男性客からセクハラまがいの行為は「1000回以上」、上手な対処策は?

──少し前に、有名俳優による高級クラブでのセクハラ行為が話題となりましたが、晴天さんもセクハラに遭ったりされましたか?

「あります、あります! セクハラ系でいちばんよくあるのは、イスに座ろうとしたら、お尻に触れようとお客さんの手が置かれてるパターン。たぶん、1000回くらいありましたね。最初は男性の手をどかしていましたけれど、最後は“もう指を折ってやる!”って思って上から座っていました(笑) 」

──たくましいですね。

あとは、胸元に源氏名が書いてある名札をつけるんですけれど、“なんて名前なの? “って確認しようとして、そのままおっぱいを触ってくるとか……。そのときは、反射的に男性の手を払ってしまいました。そうしたら男性が“うわ、今、怒ったよね〜”って、顔をしかめて、心ないひと言を言ってきた。私は普段、自分はアンガーマネジメントの達人だと思っているんですけれど(笑)、このことだけは、いまだに腹が立つくらい忘れられないですね

──キャバ嬢というと、見た目やその世界の華やかさだけ取り上げられがちですが、やはり理不尽なことも多そうですね。

「“オレ昔、ギターを弾いていたんだよね”って言って、私の脚をギターに見立てて弾こうとした男性もいましたからね。どうにかしてセクハラしたかったんだろうなと(笑)。男性のお客さんで“俺が女だったら絶対キャバクラで働くわ〜”みたいなことを言う人がいるんですけれど、そんな甘いもんじゃないよって思います」

“ギターおじさん”の珍エピソードを、身ぶり手ぶりを交えて語ってくれた晴天さん。それにしても、指が細長くてきれい! 撮影/吉岡竜紀

──セクハラに効果的な対処の仕方ってありましたか?

セクハラしてくる人って、触りたくて触りたくて仕方がない状態なので、相手の手を握ってなだめる。これで気持ちが収まる人は多いです。ただ、中には手を振り払ってでも身体に触ろうとしてくる人もいる。そうしたら、次第に私もつないだ手に力を込めるようになって、最終的に立ち上がって、プロレスの手四つ(両手をつかみ合って攻撃しようとする体勢)になったときがあったんですよ(笑)。

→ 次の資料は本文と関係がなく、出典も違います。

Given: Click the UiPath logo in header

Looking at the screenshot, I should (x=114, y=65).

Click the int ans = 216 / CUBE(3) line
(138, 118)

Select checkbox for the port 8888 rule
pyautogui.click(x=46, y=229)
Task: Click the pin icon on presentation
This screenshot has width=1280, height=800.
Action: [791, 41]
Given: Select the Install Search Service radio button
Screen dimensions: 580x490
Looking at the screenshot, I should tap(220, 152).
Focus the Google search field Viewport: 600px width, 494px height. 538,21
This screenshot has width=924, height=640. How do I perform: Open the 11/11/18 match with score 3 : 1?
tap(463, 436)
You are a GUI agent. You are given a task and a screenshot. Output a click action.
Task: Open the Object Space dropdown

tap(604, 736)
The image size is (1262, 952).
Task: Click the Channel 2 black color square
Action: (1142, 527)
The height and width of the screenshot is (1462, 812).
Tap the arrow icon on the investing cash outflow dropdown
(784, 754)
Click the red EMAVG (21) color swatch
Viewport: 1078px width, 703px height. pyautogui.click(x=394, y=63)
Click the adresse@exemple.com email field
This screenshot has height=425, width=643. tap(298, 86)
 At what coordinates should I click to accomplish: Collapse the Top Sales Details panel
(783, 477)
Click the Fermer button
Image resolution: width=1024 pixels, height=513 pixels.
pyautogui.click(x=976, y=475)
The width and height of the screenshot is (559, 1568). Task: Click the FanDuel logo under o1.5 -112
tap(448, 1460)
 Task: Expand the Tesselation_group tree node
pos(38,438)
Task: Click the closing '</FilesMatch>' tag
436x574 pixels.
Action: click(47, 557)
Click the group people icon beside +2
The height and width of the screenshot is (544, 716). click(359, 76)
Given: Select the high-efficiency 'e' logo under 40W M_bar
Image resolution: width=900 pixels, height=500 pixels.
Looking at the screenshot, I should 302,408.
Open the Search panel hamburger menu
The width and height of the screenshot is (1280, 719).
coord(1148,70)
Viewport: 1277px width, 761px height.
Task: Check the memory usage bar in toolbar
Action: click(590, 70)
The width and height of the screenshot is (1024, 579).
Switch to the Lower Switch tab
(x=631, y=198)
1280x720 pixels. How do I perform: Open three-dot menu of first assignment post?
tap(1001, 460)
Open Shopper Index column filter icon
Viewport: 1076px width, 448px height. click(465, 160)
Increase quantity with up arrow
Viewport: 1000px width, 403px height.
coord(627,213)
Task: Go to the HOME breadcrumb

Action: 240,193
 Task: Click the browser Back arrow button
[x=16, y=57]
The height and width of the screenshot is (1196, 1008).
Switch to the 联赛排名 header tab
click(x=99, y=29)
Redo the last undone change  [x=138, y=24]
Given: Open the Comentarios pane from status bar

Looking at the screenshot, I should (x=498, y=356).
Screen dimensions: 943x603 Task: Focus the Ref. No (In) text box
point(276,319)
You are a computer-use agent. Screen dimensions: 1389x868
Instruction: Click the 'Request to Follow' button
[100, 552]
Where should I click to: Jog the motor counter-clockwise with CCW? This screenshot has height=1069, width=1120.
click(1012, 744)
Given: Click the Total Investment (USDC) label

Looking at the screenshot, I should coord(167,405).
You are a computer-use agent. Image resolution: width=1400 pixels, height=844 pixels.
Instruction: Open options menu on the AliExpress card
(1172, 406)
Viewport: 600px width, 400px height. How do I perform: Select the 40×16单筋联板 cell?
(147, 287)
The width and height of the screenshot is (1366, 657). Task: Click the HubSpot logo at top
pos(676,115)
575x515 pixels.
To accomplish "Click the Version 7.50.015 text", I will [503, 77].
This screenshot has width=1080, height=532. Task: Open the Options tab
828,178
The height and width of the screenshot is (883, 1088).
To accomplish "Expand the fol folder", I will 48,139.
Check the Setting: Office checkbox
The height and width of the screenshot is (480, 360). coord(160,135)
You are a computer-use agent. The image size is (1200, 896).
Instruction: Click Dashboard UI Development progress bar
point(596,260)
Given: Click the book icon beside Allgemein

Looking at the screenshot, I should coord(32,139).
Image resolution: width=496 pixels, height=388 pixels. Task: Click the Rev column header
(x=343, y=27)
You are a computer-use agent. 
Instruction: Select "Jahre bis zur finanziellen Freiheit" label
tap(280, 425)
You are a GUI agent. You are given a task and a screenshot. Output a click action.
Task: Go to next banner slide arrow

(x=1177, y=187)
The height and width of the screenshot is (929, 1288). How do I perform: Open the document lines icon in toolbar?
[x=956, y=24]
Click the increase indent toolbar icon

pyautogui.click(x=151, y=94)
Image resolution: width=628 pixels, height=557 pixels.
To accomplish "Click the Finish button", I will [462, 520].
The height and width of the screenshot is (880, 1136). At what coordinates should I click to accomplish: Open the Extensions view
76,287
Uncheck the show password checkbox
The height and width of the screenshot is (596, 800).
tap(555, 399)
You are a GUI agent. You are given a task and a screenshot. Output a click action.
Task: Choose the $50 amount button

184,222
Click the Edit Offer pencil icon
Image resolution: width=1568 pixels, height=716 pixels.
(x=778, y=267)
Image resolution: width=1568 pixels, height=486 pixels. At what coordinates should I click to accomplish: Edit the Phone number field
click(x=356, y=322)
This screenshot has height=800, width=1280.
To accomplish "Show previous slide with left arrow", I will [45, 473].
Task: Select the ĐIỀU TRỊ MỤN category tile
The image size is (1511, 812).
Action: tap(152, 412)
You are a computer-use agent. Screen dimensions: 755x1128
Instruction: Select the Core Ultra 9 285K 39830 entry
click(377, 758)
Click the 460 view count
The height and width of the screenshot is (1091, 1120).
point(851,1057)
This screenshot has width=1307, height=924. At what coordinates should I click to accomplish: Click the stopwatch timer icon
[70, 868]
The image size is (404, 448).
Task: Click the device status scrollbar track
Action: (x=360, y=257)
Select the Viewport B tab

 それにしても、みんな外では常識的に過ごせているはずなのに、なぜキャバクラだと節操がなくなってしまう人が多いんでしょうね。ひろゆきさんが、“キャバ嬢はセクハラされても仕方がない”みたいに言っていましたが、それは違うと思う。キャバクラは基本的にお酒を飲みながら会話をして楽しむところで、お触り代は料金に含まれていないんです。セクハラやそれ以上のことをしたいのなら、風俗店に行ってくださいと思ってしまいます

──セクハラ以外にも、相手の話がつまらないときは、どのようにしていましたか?

相手の話がつまらなくても、聞いているだけだったら、ぜんぜん楽なんですよ。つらいのは、お客さんが何もしゃべらない状態。無口な人の場合は、キャバ嬢のほうがずっと話さなきゃいけない。私の場合は、自分の恋愛の話をしていましたね」

──キャバ嬢が自分の恋愛話をしてもよいのですか?

だいぶ型破りだったと思いますが、現在の恋愛相談をしてくるキャバ嬢なんて、まずいないので、興味を持ってもらえるんです。あまりしゃべってくれなかった人もアドバイスをし始めてくれたり。お客さんに本命のキャバ嬢がいて、私がヘルプでついたときも、“今日は寒いですね”って天気の話なんかをするよりは、恋愛の話をするほうが盛り上がるんです。